Segment Start: Supplied material

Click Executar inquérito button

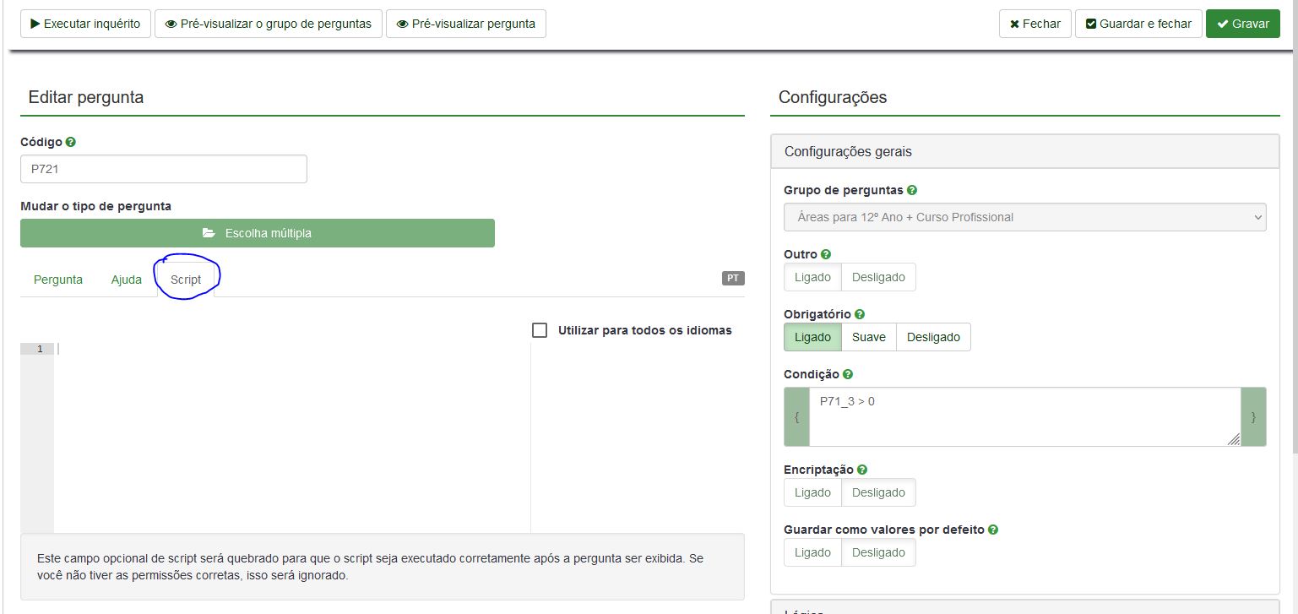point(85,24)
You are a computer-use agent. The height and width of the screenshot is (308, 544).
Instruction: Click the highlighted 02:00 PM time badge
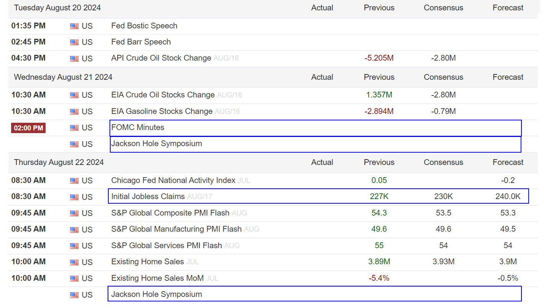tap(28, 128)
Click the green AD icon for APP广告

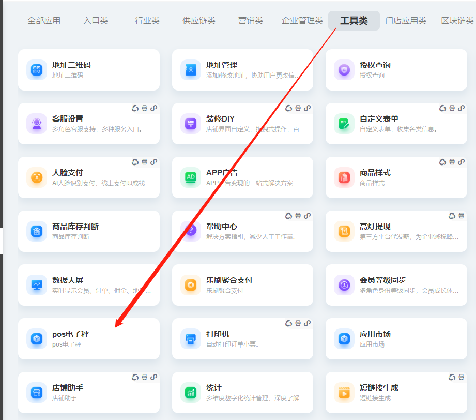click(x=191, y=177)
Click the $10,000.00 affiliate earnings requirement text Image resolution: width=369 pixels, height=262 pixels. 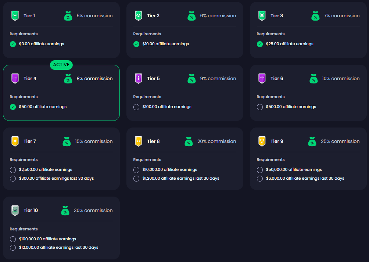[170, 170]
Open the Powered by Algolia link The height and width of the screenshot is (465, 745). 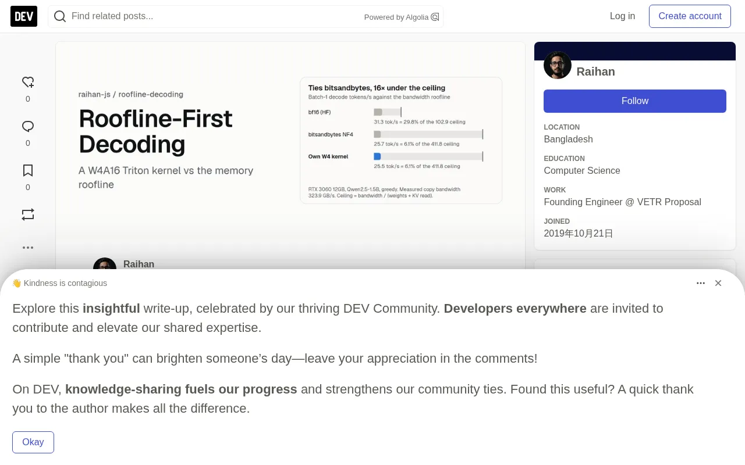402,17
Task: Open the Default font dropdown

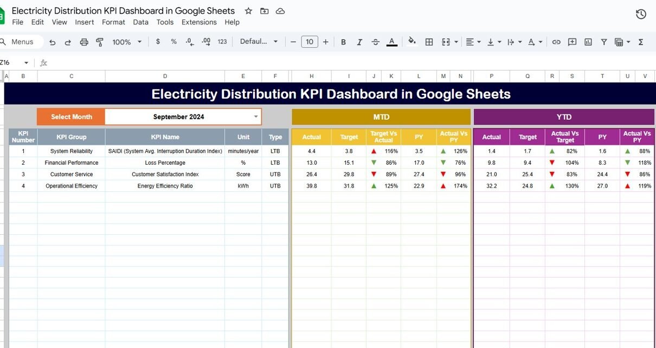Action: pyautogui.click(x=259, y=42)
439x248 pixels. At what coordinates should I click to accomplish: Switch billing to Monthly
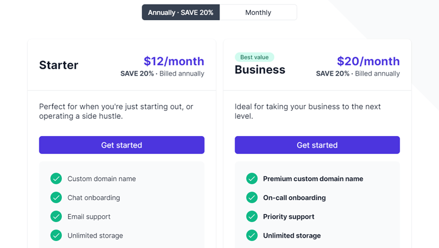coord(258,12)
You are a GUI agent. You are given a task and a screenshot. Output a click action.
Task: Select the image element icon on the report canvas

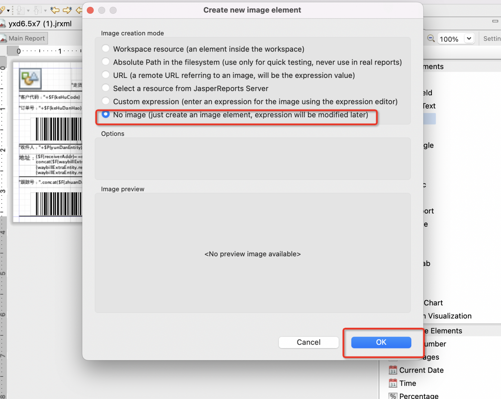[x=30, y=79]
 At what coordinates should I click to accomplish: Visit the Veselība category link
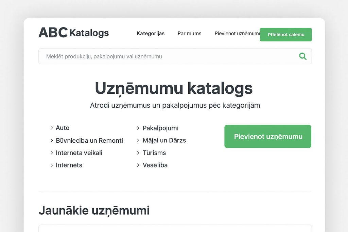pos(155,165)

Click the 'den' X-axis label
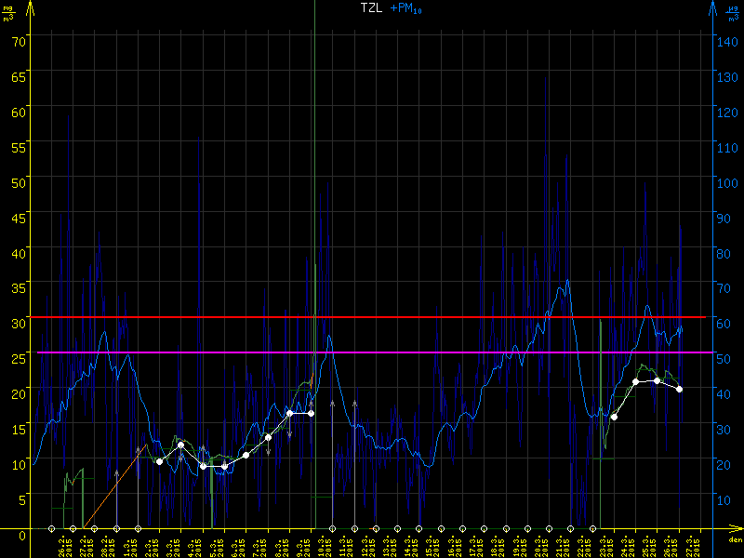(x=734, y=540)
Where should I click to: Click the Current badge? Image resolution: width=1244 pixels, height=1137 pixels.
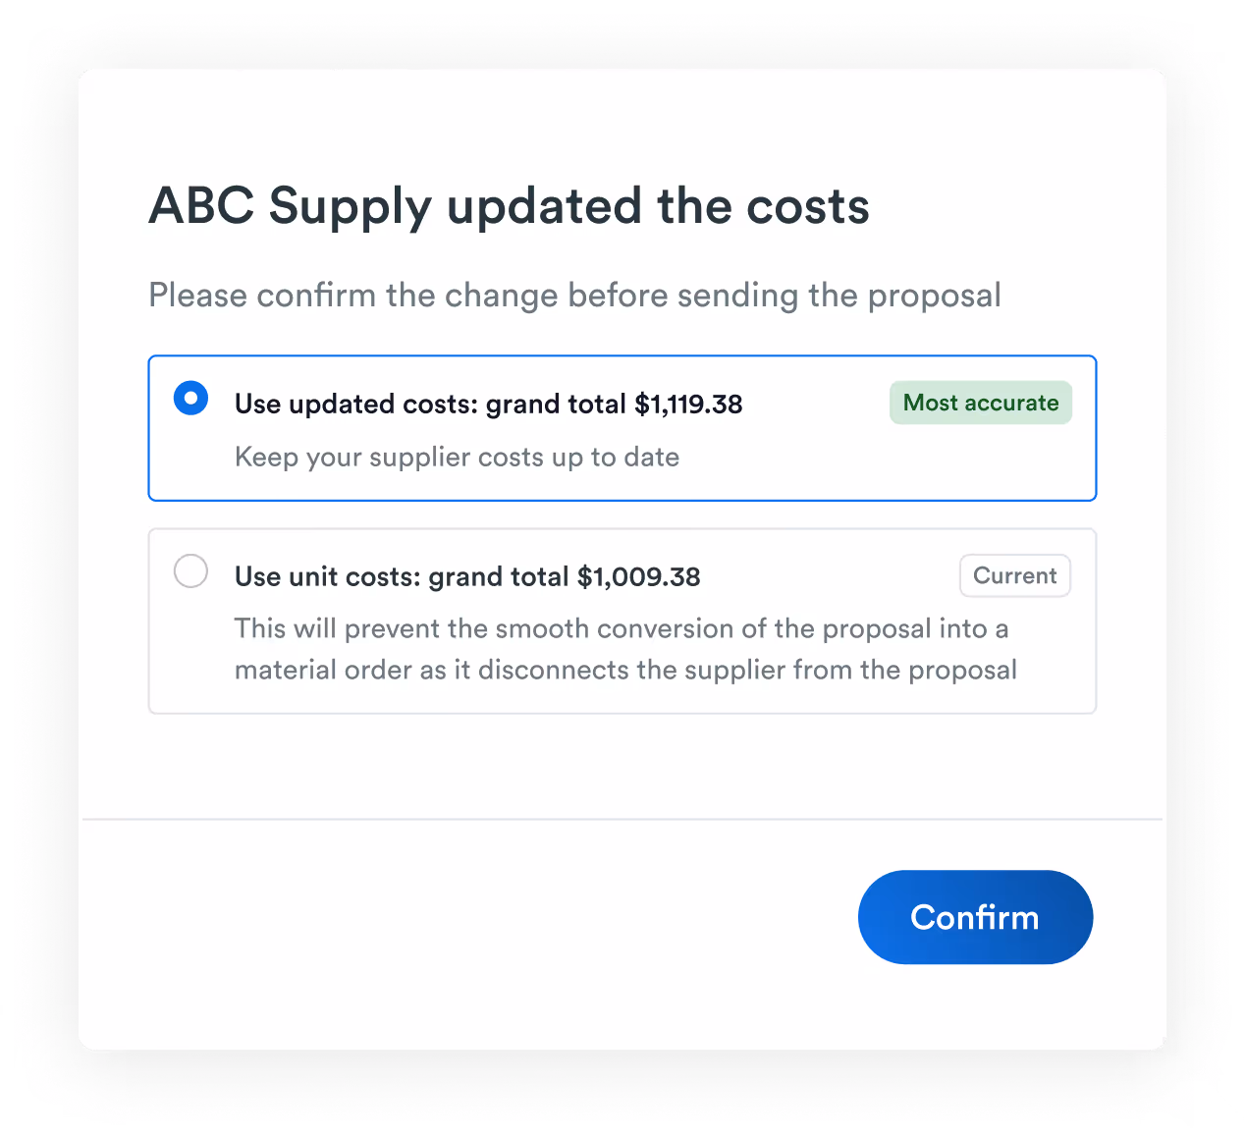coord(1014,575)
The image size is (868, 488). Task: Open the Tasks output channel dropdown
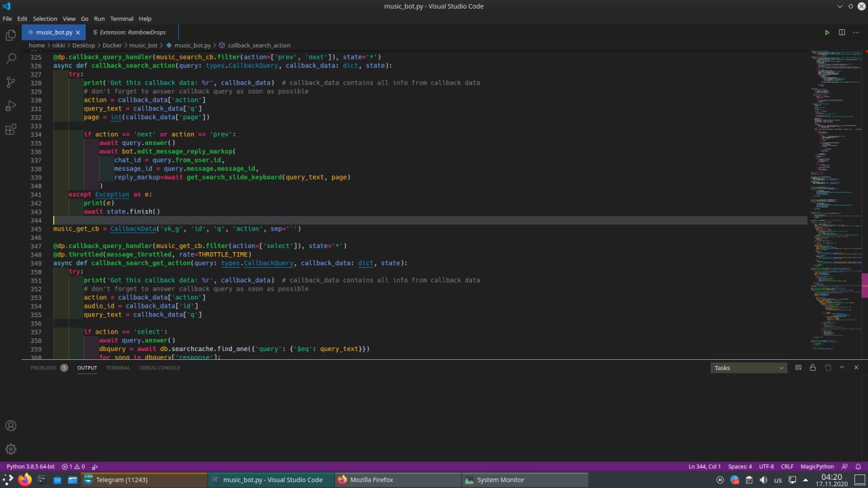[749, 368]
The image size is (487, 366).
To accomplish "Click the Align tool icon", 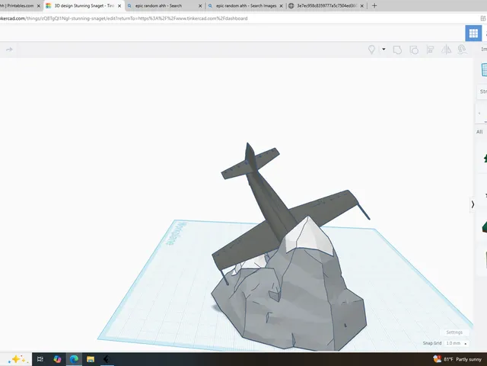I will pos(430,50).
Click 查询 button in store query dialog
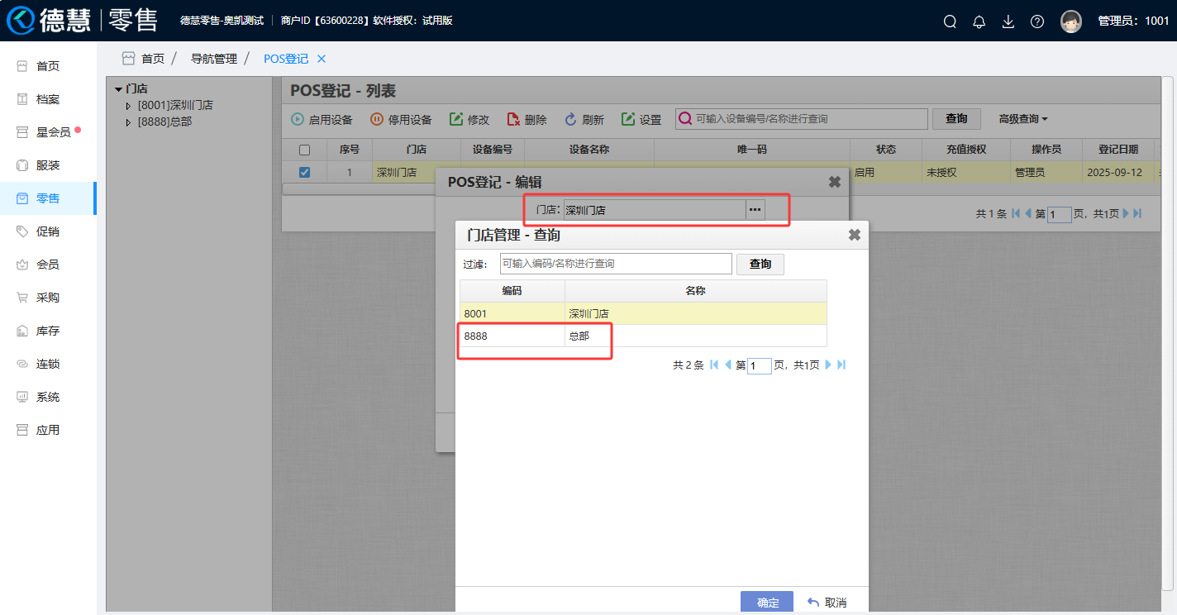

Segment End: Supplied material

Return each line of the listing that holds the string "agent".

You are a computer-use agent. The height and width of the screenshot is (308, 544).
You are a GUI agent. You are given a task and a screenshot. Output a click action.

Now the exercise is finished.